Malala Yousafzai and Kailash Satyarthi win the Nobel peace prize
Malala Yousafzai and Kailash Satyarthi win the Nobel peace prize

Teen's fight for girls' education wins Nobel peace prize

THE Nobel peace prize has been jointly awarded to 17-year-old Malala Yousafzai and Indian child rights campaigner Kailash Satyarthi.

The two were named winner of the $1.11m prize by the chairman of the Nobel committee on Friday.

The Norwegian Nobel Committee announced that she had been jointly awarded the prestigious Peace Prize together with Indian children's rights activist Kailash Satyarthi.

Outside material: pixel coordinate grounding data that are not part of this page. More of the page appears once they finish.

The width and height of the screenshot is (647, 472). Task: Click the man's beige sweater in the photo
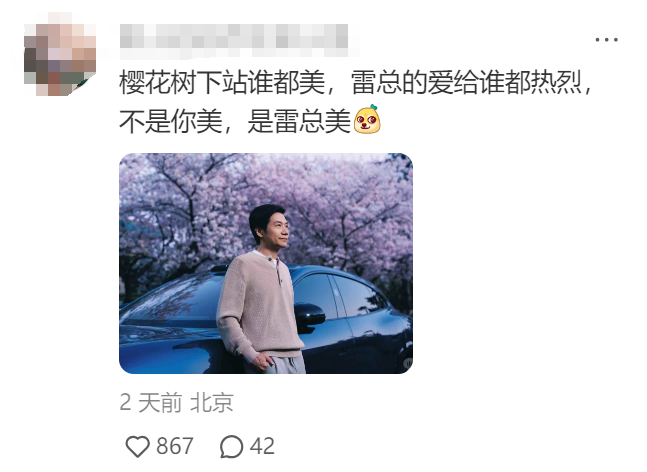click(259, 305)
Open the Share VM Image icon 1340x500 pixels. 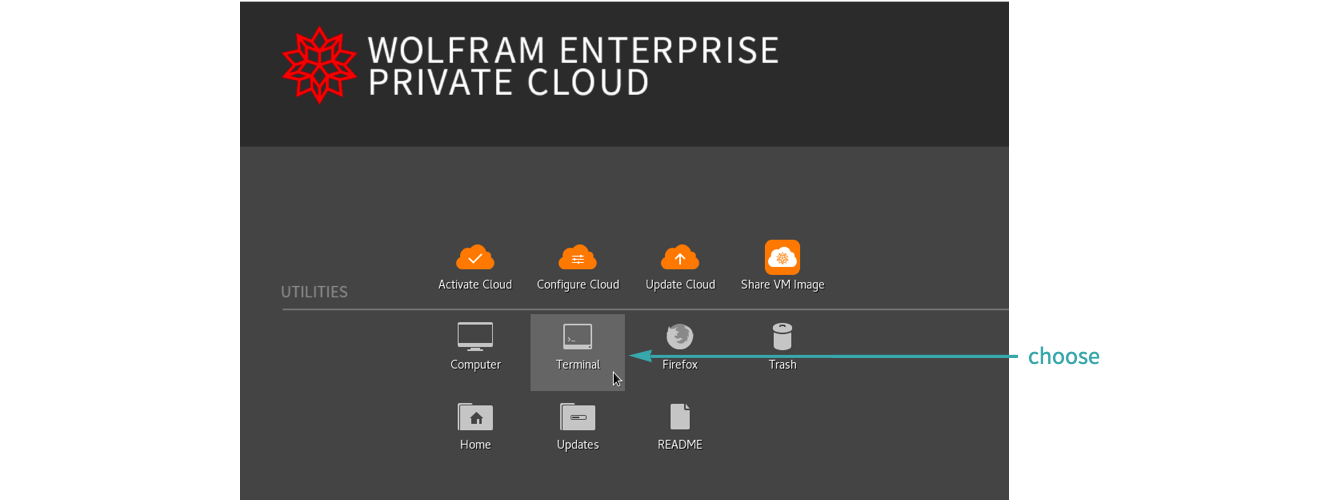(782, 258)
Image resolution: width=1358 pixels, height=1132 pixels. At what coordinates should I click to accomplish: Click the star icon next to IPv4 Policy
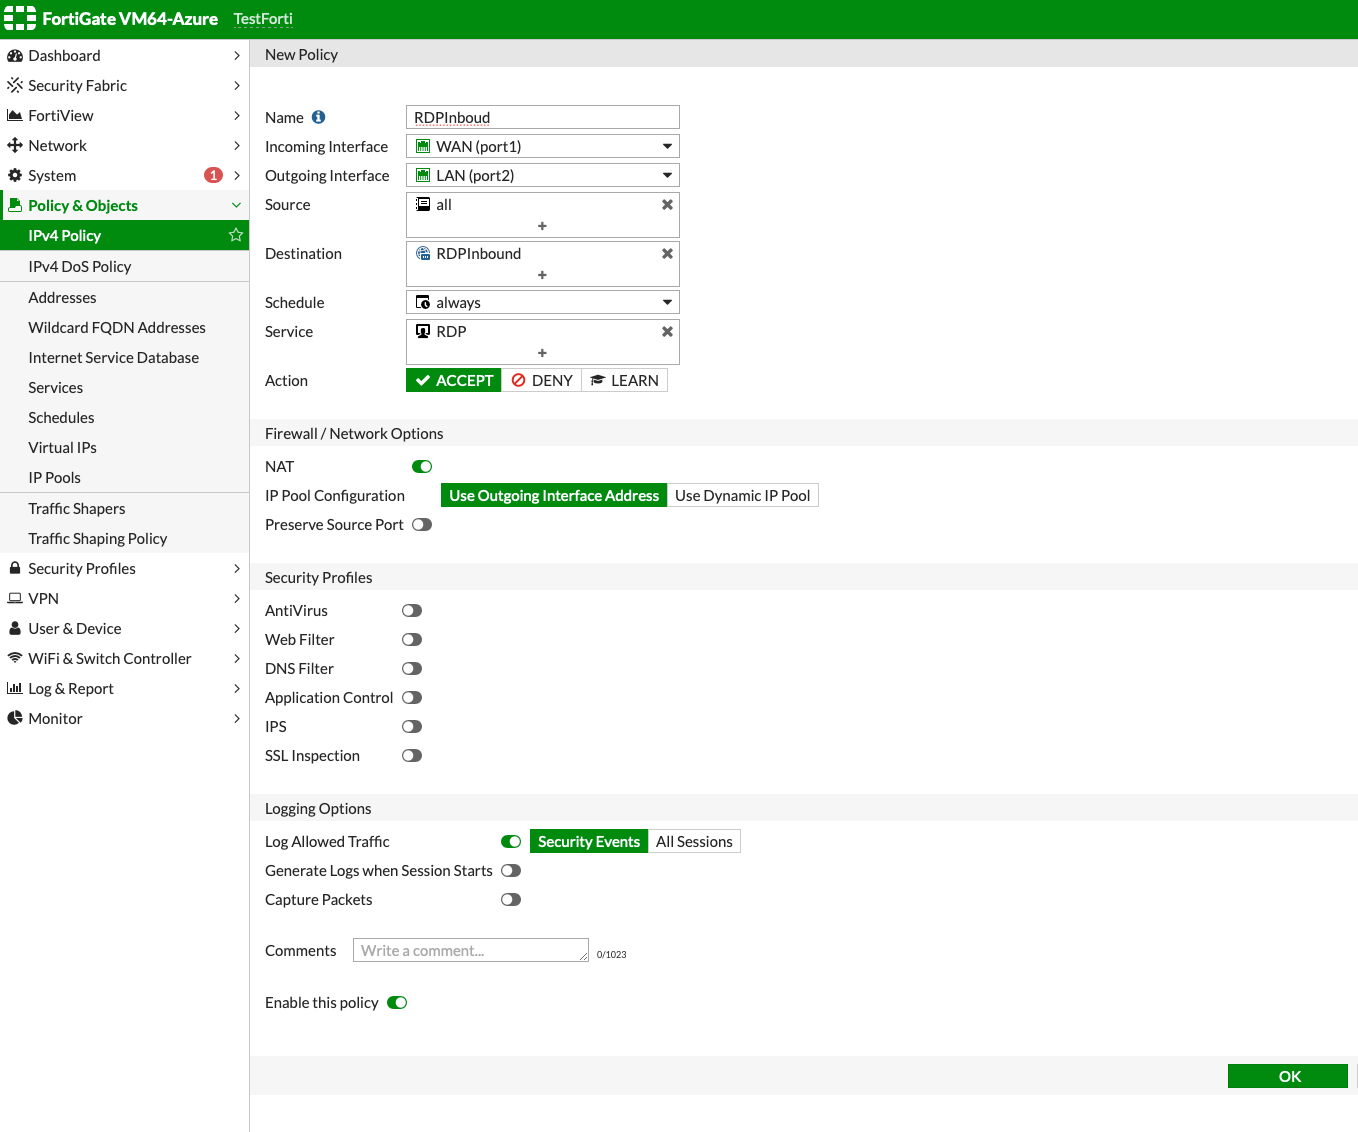(236, 235)
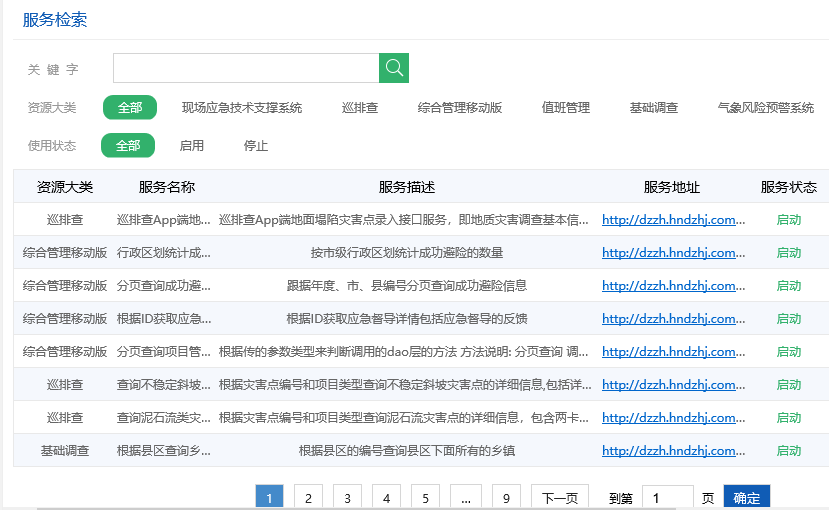Filter usage status by 停止

tap(256, 146)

In a statement, the committee said: "Despite her youth, Malala Yousafzai has already fought for several years for the right of girls to education, and has shown by example that children and young people, too, can contribute to improving their own situations.

"This she has done under the most dangerous circumstances.

"Through her heroic struggle she has become a leading spokesperson for girls' rights to education."

Malala first came to prominence when she wrote an anonymous blog while the Swat valley was still under the control of the Taliban.

She was attacked in October 2012 while she and class mates were making their way to school in Pakistan's Swat Valley.

A gunmen fired three shots at her from close range, one of them entering her head and passing into her shoulder.

After emergency treatment by military surgeons in Pakistan, the schoolgirl was flown to the UK for further medical care and rehabilitative help.

Her efforts as a campaigner for the rights of girls and young women to have access to full education have barely paused.

Malala has won the European Union's human rights award, was named one of Time magazine's most influential person in 2013, and was nominated for the Nobel Peace Prize last year.

Mr Satyarthi was described by the committee as a campaigner who had shown "great personal courage" in "maintaining Gandhi's tradition".

They added that he has "contributed to the development of important international conventions on children's rights".